Passage shown:
***

Part 3: Burnishing the Urban Institute’s reputation, one plan at a time

Monday, November 4, 2019
Celebrating the Urban Institute’s 50th Anniversary
Pam Kelley

The UNC Charlotte Urban Institute is marking its 50th anniversary in 2019-20 with a five-part series recalling its history. Sources for these stories include interviews, newspaper articles, university documents and two books – Charlotte and UNC Charlotte: Growing Up Together by Ken Sanford and Dean W. Colvard: Quiet Leader, by Marion A. Ellis.

When Bill McCoy replaced Jim Clay as director in 1985, UNC Charlotte’s Urban Institute got a seasoned political scientist who knew the region, the university and the institute itself.   

More than that, McCoy was adept at making connections – with academics, CEOs, farmers, small-town politicians. McCoy has a talent “for walking into a room, introducing himself, and engendering trust,” says Owen Furuseth, a retired UNC Charlotte geography professor. “There’s no ivory tower, no pretense.” 

McCoy came to UNC Charlotte in 1970 with a new PhD from the University of Tennessee and a twang from his native Kentucky. In 1979, at Clay’s request, he began part-time work with the Urban Institute. While Clay created University Place, a mixed-use development adjacent to the university, McCoy focused on other initiatives. 

One was Leadership Charlotte, the leadership training program that the late Schley Lyons launched in 1978 while chairing the political science department. The Urban Institute housed the program until 1990, with McCoy serving for seven years as executive director, a position that connected him with Charlotte’s emerging leaders. It’s one of several programs, including the Carolinas Land Conservation Network, that were created or housed for a time under the institute’s auspices. 

McCoy’s top priority, however, was to bring in money. State funding covered the institute’s basic operations and salaries for a few staff members, but if the institute wanted to hold conferences and tackle meaningful research, it needed a bigger budget. 

Bill McCoy in the 1980s. Courtesy Bill McCoy. 

So once he finished teaching his spring semester classes, he’d hit the road to meet with managers of Carolinas towns, cities and counties, offering the Urban Institute’s expertise to help them make better decisions. His timing was excellent. The public sector was beginning to use strategic planning to set long-term goals. Though most of these local government bodies had never hired planning consultants, McCoy found many were receptive.

This work broadened the outreach mission that UNC Charlotte’s first chancellor, Dean Colvard, had always envisioned for the Urban Institute. It became one of McCoy’s legacies, cementing the institute’s role as a resource to help communities understand and find solutions for issues they faced, especially, in those years, growth, development and sprawl. While some of its recommendations went unheeded, others led to important change.

***

Excerpted records:
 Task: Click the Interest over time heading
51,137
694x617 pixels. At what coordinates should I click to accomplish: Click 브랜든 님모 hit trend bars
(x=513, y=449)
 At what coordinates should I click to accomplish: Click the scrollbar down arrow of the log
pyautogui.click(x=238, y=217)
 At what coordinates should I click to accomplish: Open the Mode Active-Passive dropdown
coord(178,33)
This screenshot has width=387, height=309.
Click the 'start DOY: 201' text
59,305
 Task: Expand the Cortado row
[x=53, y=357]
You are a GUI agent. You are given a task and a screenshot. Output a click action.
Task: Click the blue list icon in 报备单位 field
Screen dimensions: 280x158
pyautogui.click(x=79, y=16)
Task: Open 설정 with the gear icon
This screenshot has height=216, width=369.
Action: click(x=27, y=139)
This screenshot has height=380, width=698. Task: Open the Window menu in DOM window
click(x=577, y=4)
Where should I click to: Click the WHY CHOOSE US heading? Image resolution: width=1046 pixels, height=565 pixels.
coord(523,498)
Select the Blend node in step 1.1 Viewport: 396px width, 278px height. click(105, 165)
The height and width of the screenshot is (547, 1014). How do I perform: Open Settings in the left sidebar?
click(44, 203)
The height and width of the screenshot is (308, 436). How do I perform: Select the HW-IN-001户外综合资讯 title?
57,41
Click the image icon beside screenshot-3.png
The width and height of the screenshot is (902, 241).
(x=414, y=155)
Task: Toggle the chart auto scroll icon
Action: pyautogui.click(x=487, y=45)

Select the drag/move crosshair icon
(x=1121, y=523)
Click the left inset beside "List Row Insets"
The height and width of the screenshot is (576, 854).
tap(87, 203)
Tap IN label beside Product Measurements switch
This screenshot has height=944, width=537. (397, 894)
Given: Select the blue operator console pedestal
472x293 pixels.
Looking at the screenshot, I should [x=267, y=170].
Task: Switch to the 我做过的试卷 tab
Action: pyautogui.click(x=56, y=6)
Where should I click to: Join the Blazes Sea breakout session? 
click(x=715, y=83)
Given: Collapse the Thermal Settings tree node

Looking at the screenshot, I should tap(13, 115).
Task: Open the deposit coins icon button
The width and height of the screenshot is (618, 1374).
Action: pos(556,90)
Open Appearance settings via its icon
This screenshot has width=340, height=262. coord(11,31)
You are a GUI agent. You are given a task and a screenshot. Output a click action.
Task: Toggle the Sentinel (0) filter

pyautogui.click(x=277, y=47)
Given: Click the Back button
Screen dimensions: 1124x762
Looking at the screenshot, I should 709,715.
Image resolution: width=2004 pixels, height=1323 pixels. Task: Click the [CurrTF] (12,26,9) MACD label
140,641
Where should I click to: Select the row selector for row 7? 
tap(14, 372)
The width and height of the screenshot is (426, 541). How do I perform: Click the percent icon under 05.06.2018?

***

Set task:
Answer these from the Urban Institute history piece above:
(a) In what year did Bill McCoy take over from Jim Clay as director?
(b) Until what year did the Urban Institute house Leadership Charlotte?
(c) Which university granted McCoy his PhD?

The completed task:
(a) 1985
(b) 1990
(c) The University of Tennessee